Es ist 20.30 Uhr- mittlerweile ist es dunkel geworden, immer öfter ziehen die Fledermäuse ihre Runden über die Netze. Nun müssen die beiden alle Sinne einsetzen, um die Tiere sofort lokalisieren zu können. „Mausalarm!“, ruft Kathleen Kuhring ganz plötzlich und rennt los. Vorsichtig befreit sie die Maus aus dem Netz. Dieses Mal ist es eine Mopsfledermaus, die von den beiden markiert wird. „Der Name kommt von dem pelzigen, zusammengeknautschten Gesicht“, erklärt Falko Meyer. Im Minutentakt gehen dem Team nun Rauhäutler, Wasserfledermäuse, Kleinabendsegler und Mopsfledermäuse ins Netz - Zeit zum Ausruhen bleibt keine mehr.
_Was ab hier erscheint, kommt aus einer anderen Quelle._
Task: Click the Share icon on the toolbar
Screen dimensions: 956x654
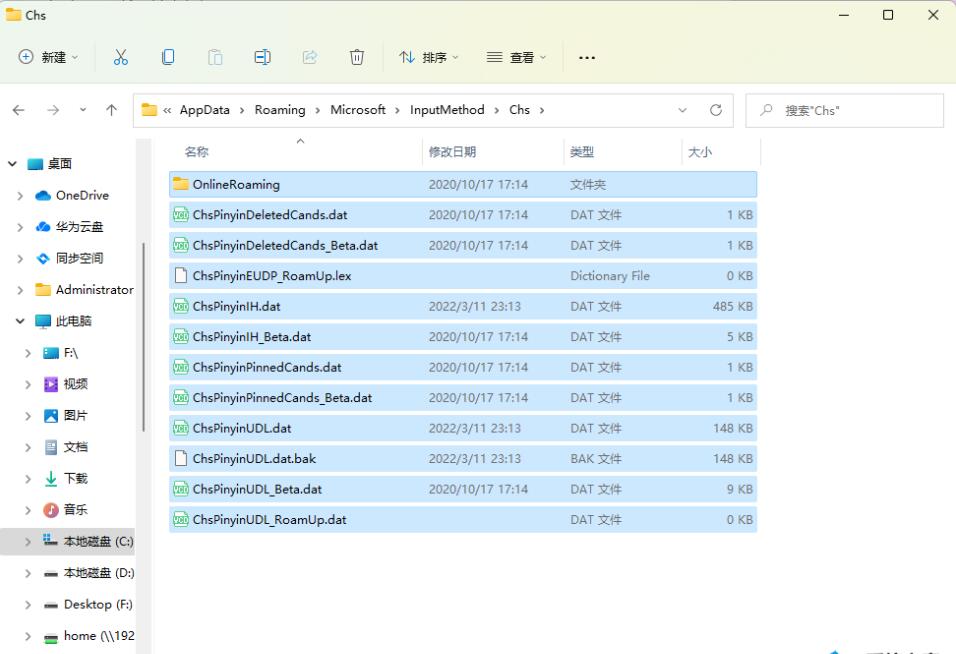Action: [x=308, y=57]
Wie lange die beiden Tierfreunde in dieser Nacht noch am Weiher bleiben werden, hängt vom Erfolg der Fangaktion ab. „Das kann schon mal bis zum Morgengrauen dauern“, meint die Fledermaus-Expertin, die am nächsten Morgen bereits wieder ihrer Arbeit bei der Naturschutzbehörde Anhalt-Bitterfeld nachgehen wird. Auch Falko Meyer, der ein Ingenieurbüro für Landschaftsplanung in Weißenfels leitet, hat am nächsten Morgen schon wieder die nächsten Termine. „Sowas muss man eben gern machen“, sagt er.

Und während wir uns kurz nach 22 Uhr auf dem Heimweg machen, stellen die beiden bis kurz nach Mitternacht ihren persönlichen Rekord auf: Insgesamt 86 Fledermäuse gehen den beiden an diesem Abend ins Netz, wie die MZ am nächsten Tag erfährt. „Und dabei hat die Saison erst begonnen“, freut sich Falko Meyer. (mz)

Die Rauhautfledermaus ernährt sich hauptsächlich von Mücken.
Die Rauhautfledermaus ernährt sich hauptsächlich von Mücken.